Dataset entries:
----------
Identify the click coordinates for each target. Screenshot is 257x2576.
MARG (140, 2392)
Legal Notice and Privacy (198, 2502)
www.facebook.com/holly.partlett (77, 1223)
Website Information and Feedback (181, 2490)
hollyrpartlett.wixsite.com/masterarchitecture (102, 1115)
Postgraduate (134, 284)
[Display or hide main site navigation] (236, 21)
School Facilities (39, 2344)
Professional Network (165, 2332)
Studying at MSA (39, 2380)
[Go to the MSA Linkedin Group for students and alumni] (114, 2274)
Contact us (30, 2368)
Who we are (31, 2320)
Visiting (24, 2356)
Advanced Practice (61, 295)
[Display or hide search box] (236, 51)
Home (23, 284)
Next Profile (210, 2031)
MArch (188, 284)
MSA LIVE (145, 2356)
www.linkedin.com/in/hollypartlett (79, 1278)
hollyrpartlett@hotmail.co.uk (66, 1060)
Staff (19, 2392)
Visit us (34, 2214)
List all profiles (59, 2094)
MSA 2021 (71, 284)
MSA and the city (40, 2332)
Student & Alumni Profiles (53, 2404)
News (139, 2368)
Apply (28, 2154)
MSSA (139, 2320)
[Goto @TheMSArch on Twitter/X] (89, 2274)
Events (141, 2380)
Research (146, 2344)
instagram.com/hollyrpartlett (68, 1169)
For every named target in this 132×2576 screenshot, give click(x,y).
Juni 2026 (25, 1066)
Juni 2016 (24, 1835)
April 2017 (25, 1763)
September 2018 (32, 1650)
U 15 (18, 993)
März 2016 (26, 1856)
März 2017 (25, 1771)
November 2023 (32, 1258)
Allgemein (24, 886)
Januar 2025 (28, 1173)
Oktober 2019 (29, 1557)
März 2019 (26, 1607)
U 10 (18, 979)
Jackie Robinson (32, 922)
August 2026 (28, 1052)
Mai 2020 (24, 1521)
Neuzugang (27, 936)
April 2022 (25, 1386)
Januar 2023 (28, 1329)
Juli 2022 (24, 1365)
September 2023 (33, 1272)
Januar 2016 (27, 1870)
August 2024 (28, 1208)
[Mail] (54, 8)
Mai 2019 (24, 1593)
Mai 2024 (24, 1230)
----------
WHAT YOU SHOULD DO:
Please reproduce exactly the lines above, beginning with the first and ending with the line that contains "Postgraduate (134, 284)", and include nothing outside that range.

RESPONSE TO THE TASK:
Identify the click coordinates for each target. Screenshot is 257x2576.
MARG (140, 2392)
Legal Notice and Privacy (198, 2502)
www.facebook.com/holly.partlett (77, 1223)
Website Information and Feedback (181, 2490)
hollyrpartlett.wixsite.com/masterarchitecture (102, 1115)
Postgraduate (134, 284)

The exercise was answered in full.